After I finished, I left it on the plate and sat back to let my meal go down. Usually I break the bone up and throw it out the back door for them to take it to bury or chew or do whatever they do with bones.

Except it was different last night.

Maisy had somehow negotiated a way onto the table and was contentedly helping herself to it.

Gizmo and Murphy treated her with more respect today.

I think she might be recruited by one of them.

Boys don't cry

by MarkJT @ 19 Jul. 2008 - 20:31:01

Having three daughters means I rarely get the chance to kick a ball about or engage in more ‘rough and tumble’ stuff. It’s all Barbie and Littlest Pet Shop.

When I take them over the park I mustn’t push them too high on the swings or too fast on the roundabout.

But today was different. C and L, my two nephews came to visit.

‘Can we go over the park, Uncle Mark’ they asked more or less as soon as they arrived.

I was already stood by the front door with my trainers on and a football tucked under my arm.

‘Come on! Let’s go!’ I said excitedly. They broke into a run as we neared the park gate and I joined them.

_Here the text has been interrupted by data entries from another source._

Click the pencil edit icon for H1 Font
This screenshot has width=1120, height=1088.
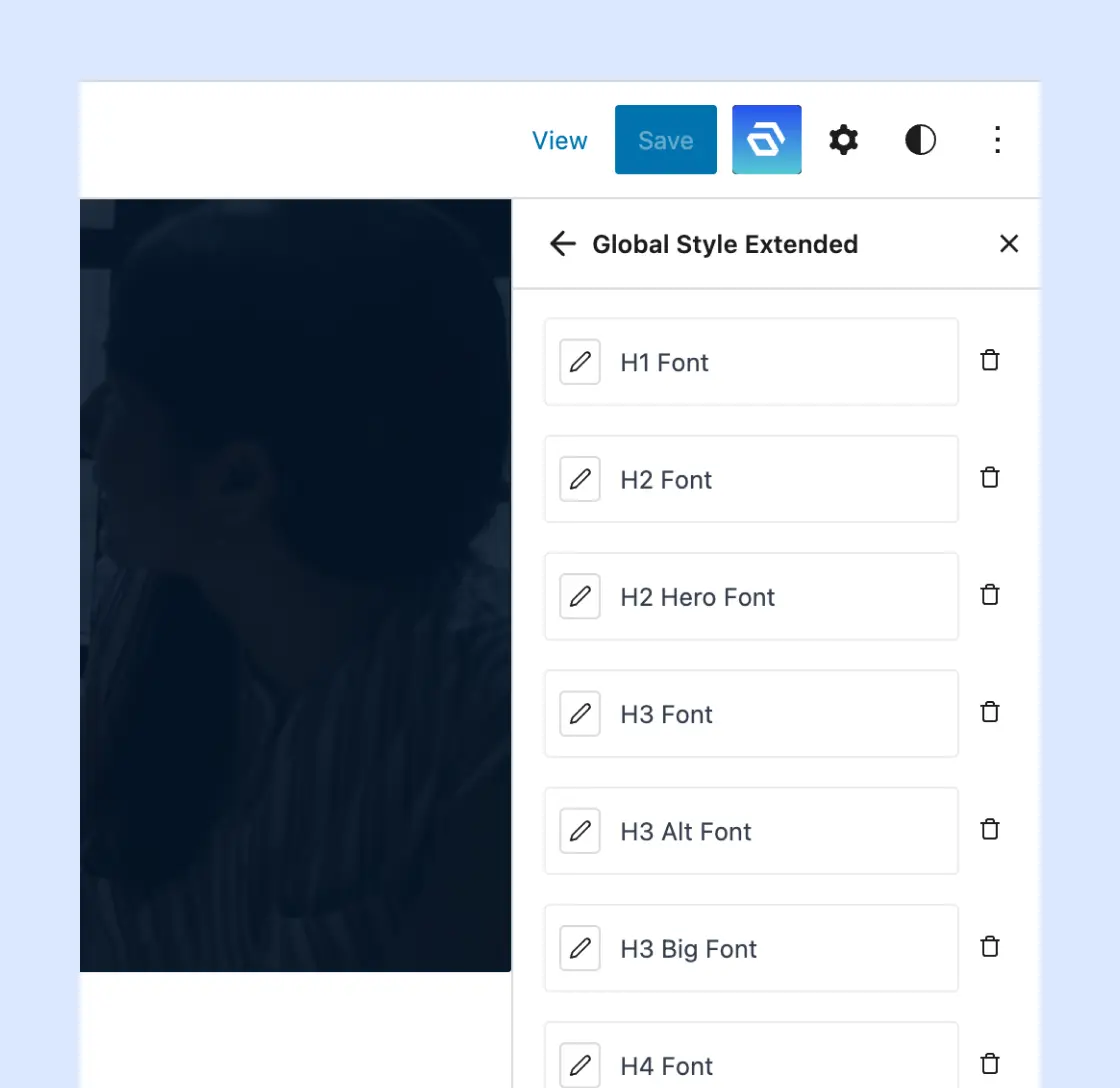click(580, 362)
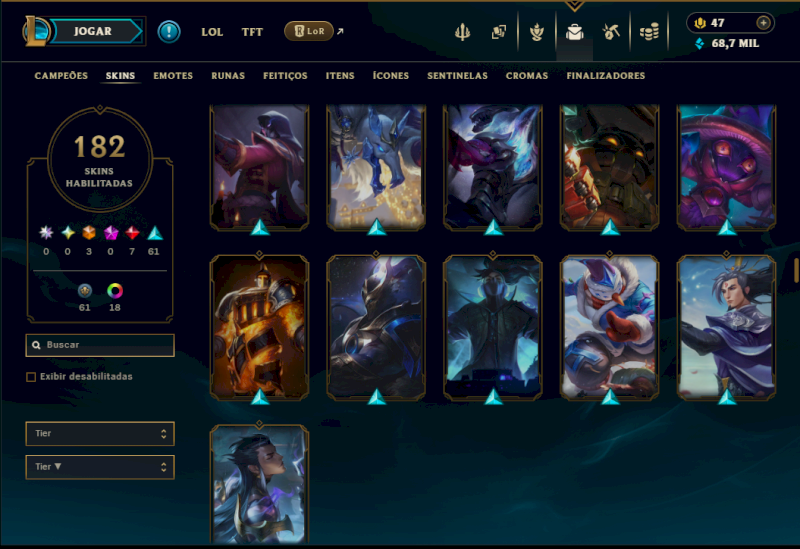Click the League logo icon
Screen dimensions: 800x549
point(35,31)
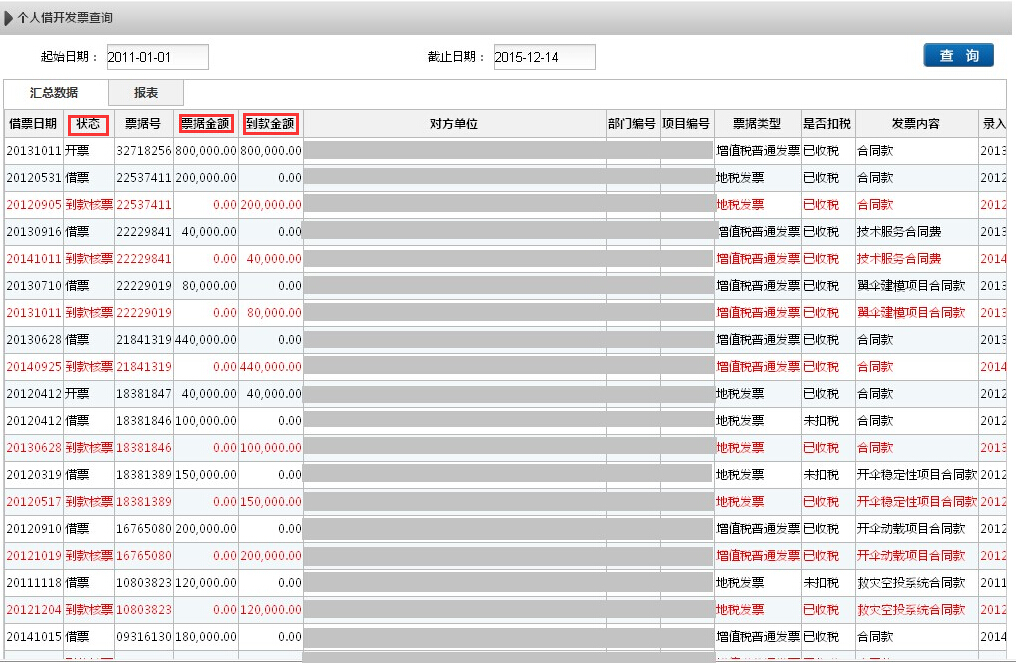This screenshot has width=1016, height=663.
Task: Select the row with ticket number 32718256
Action: coord(143,151)
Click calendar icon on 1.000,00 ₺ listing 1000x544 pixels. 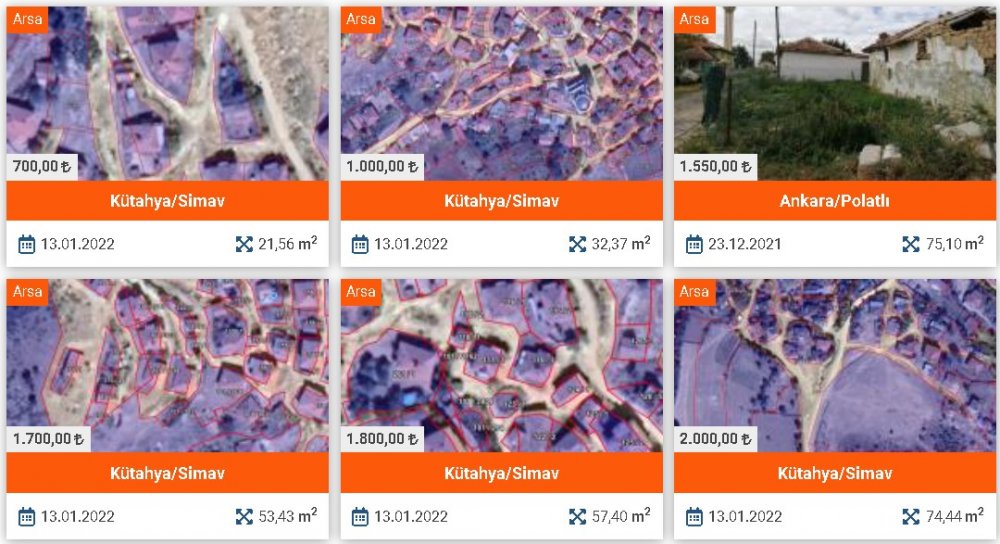pyautogui.click(x=360, y=244)
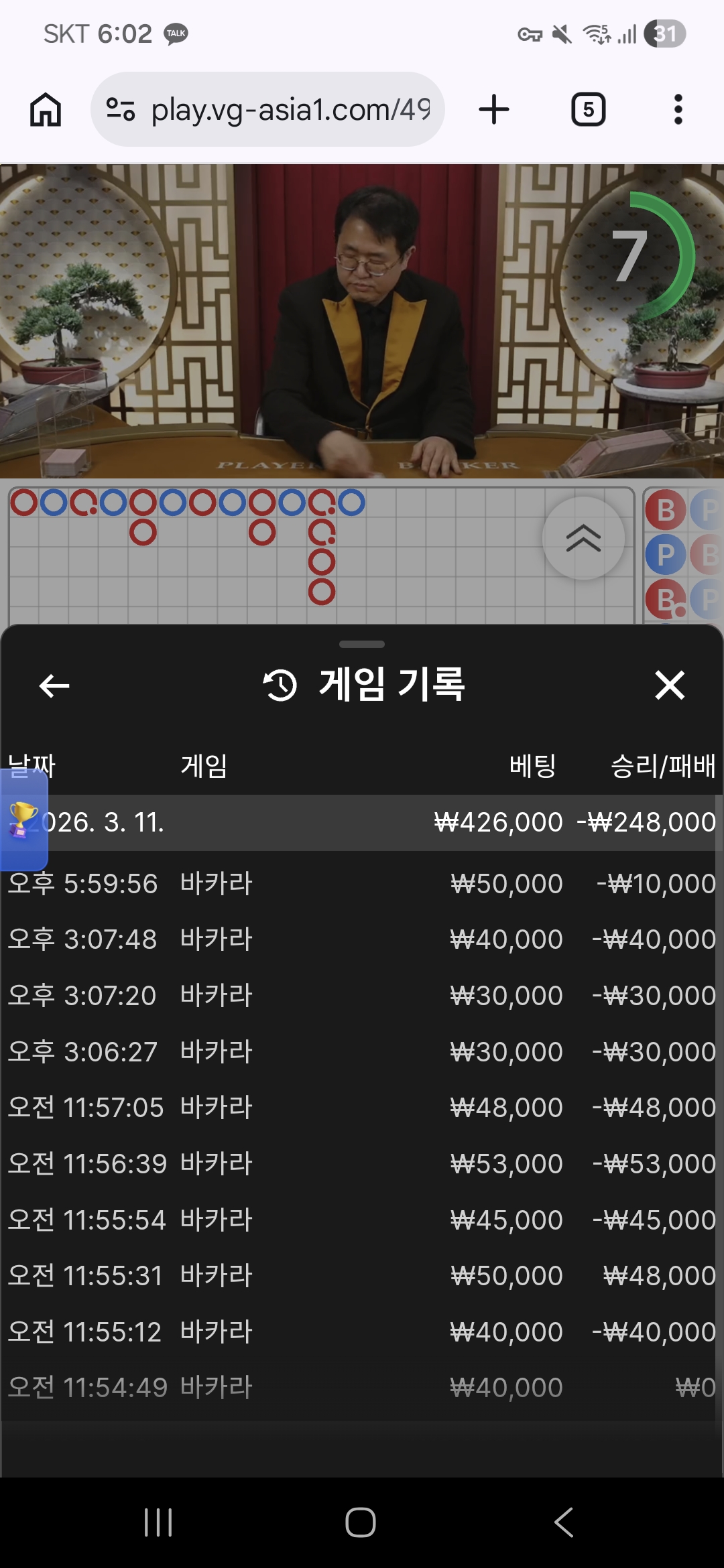The height and width of the screenshot is (1568, 724).
Task: Open the 오후 5:59:56 바카라 record
Action: click(362, 884)
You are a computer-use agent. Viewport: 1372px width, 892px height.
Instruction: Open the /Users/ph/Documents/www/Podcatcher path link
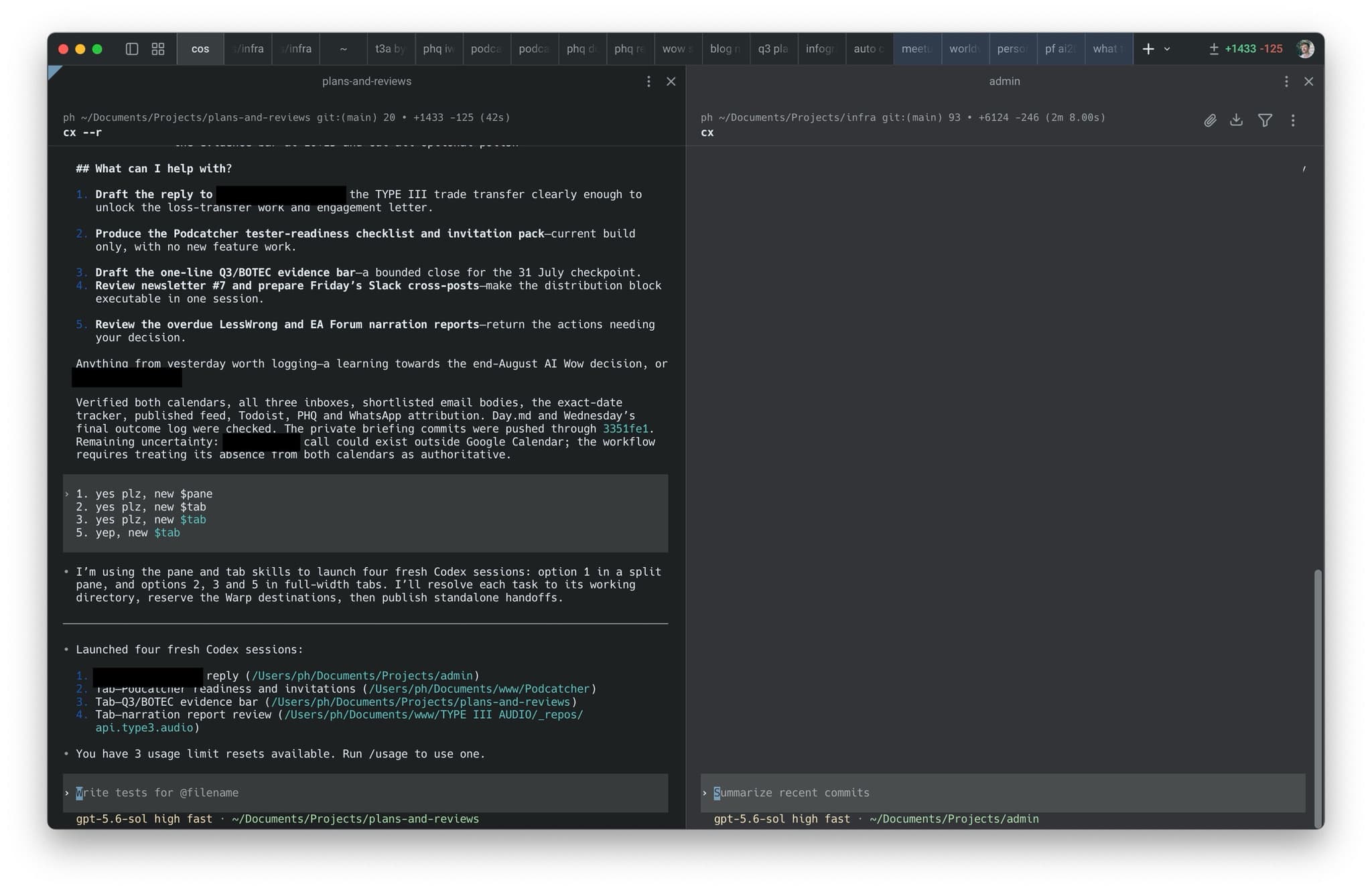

And what a joy it was to kick the ball high into the air as we entered – I felt like the captain of Arsenal coming out of the tunnel onto the pitch at the start of a game.

There we were, the three of us, in our own little football world kicking a ball about.

After a while they wanted to have a go on the swings and roundabout.

‘Higher, Uncle Mark!’ they shouted. ‘Faster!’

I was in heaven. L even come off the roundabout and did one of those little wobbly walks because he was so dizzy. I’d never been responsible for making anyone do that before.

Then they wanted to go back onto the swings.

‘Uncle Mark! Uncle Mark! See if you can hit us on the head with the ball!’ shouted L.

‘It doesn’t get any better than this,’ I thought.

So I took aim and kicked the ball. I missed but it hit the metal frame and bounced straight back in my face. Giving me a bloody nose.

‘Are you alright Uncle Mark?’ said C.

‘Hmmpphh, I’m fide,’ I managed.

‘I think we’d better get you home,’ replied C, taking my hand.

I wonder if they want to play Littlest Pet Shop when they next come round?

Guide Dog for the Blind Drunk

by MarkJT @ 05 Jul. 2008 - 22:43:42

I had to go to one of those boring, happy-clappy Work Conferences earlier this week. They’re supposed to boost morale and remind you what a great job you have.

It’s no expense spared – lovely menu in a lovely venue. But all I was looking forward to was the piss up in the evening. It was free alcohol after all.

All day we had ‘equality’ and ‘diversity’ shoved down our throats but I still don’t understand it. Apparently, we’re all the same but we’re all different. Or something like that.

After the Q and A session at the end (no questions unsurprisingly) we all breathed a collective sigh of relief, gathered our things and headed for the pub.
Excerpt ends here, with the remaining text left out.